Understanding the Middle East is like putting together a jigsaw puzzle. Every time I pick up a new book (new for me) on the subject, I’m putting another piece of the puzzle together. I may never feel like I have the entire picture in front of me, but I certainly feel I have a much clearer picture now after my reading over the past few years.


Robin Wright, author Meet the Press

Robin Wright’s book gave me a very important part of the puzzle which I hadn’t seen in other books. She focuses on the recent history leading up to the Arab Spring, and her canvas includes the Palestinians, Egypt, Lebanon, Syria, Iran, Morocco, and Iraq and the United States. The cover jacket summarizes it the best.

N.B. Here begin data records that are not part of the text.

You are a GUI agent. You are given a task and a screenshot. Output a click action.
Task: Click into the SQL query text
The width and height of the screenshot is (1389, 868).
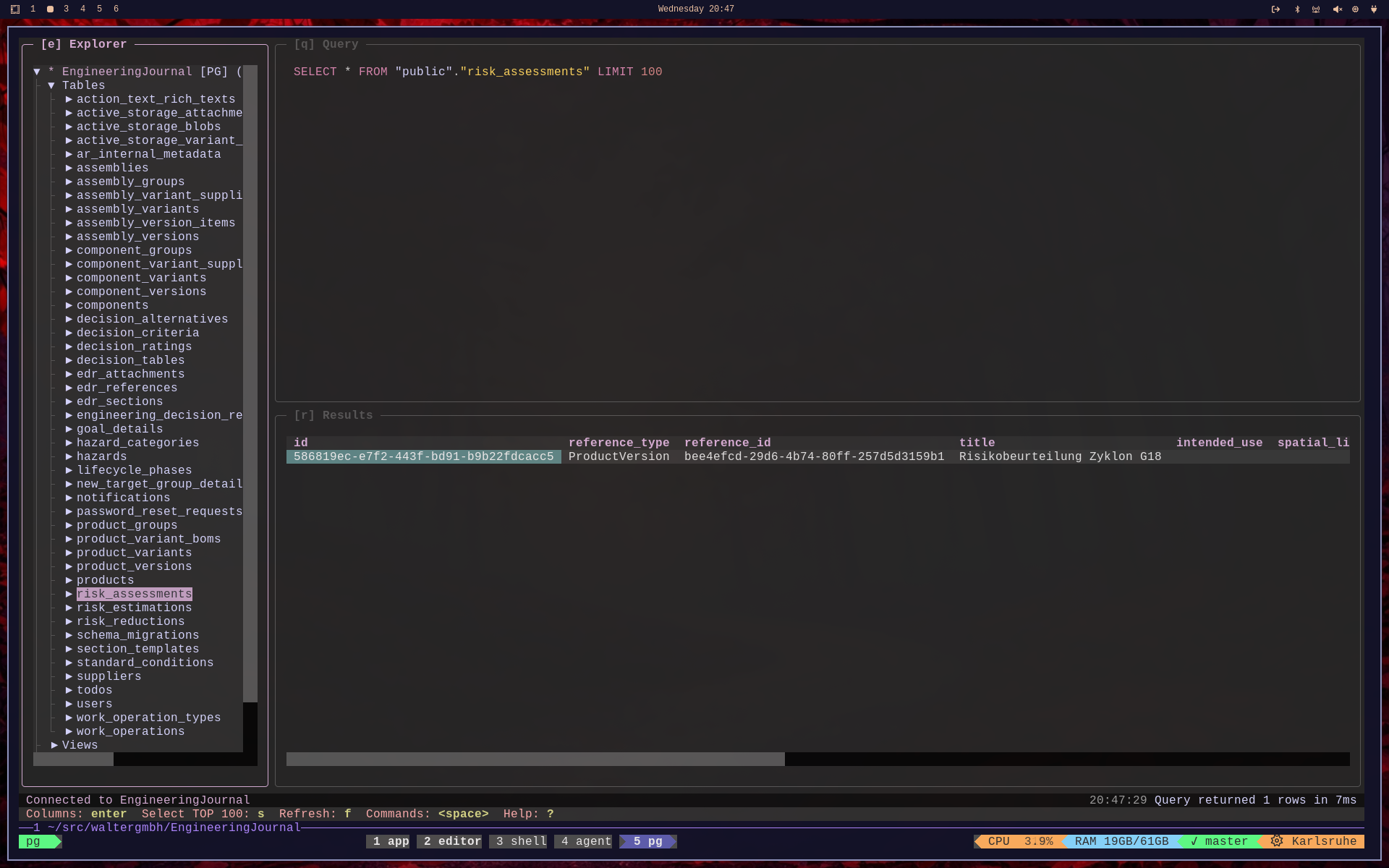[477, 72]
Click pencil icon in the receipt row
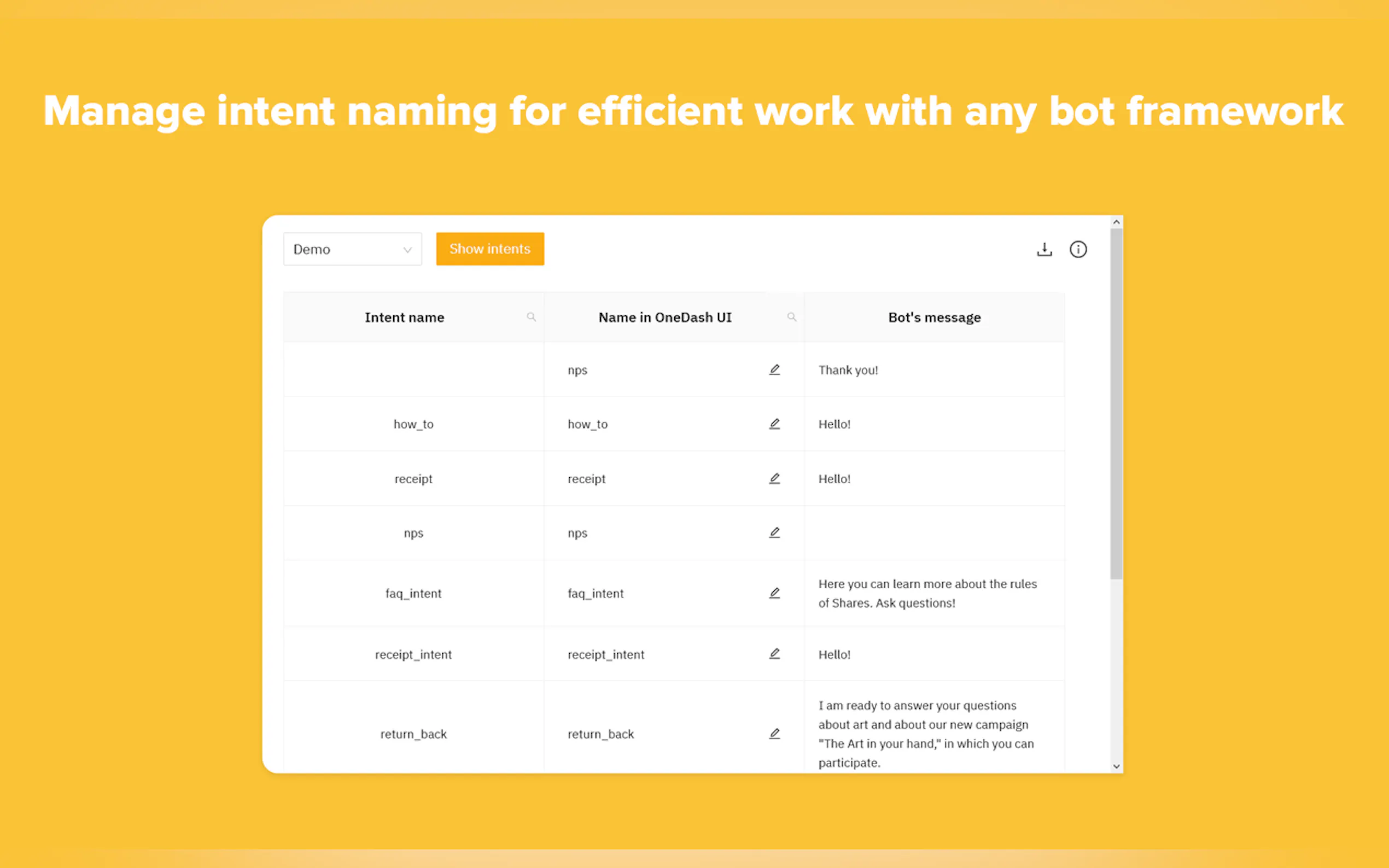This screenshot has height=868, width=1389. point(774,478)
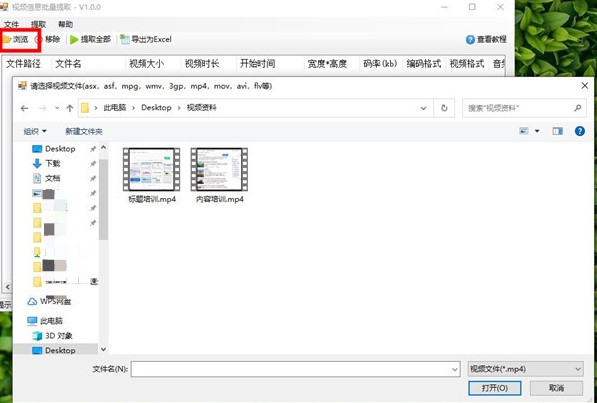
Task: Open the 视频文件(*.mp4) file type dropdown
Action: click(525, 369)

Dreams and Shadows captures the Middle East in the midst of a historic transition. It draws on thirty-five years of reporting—through wars, revolutions, and uprisings as well as the birth of new democracy movements and a new generation of activists—in two dozen countries.

Dreams and Shadows is a tour d’horizon to probe what lies ahead. Drawing on firsthand interviews, the book is animated by the characters whose stories give the region’s transformation its human immediacy and urgency—from the region’s emirs and kings to the leaders of Hamas and Hezbollah, from political prisoners to street protesters, from the autocrats to the theocrats, and most of all a new generation of activists redefining the political debate at great personal risk. It is also rich with the history that brought us to this point. It is a masterpiece of the reporter’s art and a work of enduring insight. The transformation of the Middle East is the issue that will absorb—and challenge—the world for at least the next generation.

The author’s lifetime of experience living and reporting from the Middle East has given her tremendous access to the key players. Her ability to share their stories with objectivity, and also put these events in the context of what’s occurring in the greater Middle East must place her among the best of the best in professional journalism. I’m going to look for her latest book — Rock the Casbah (2011).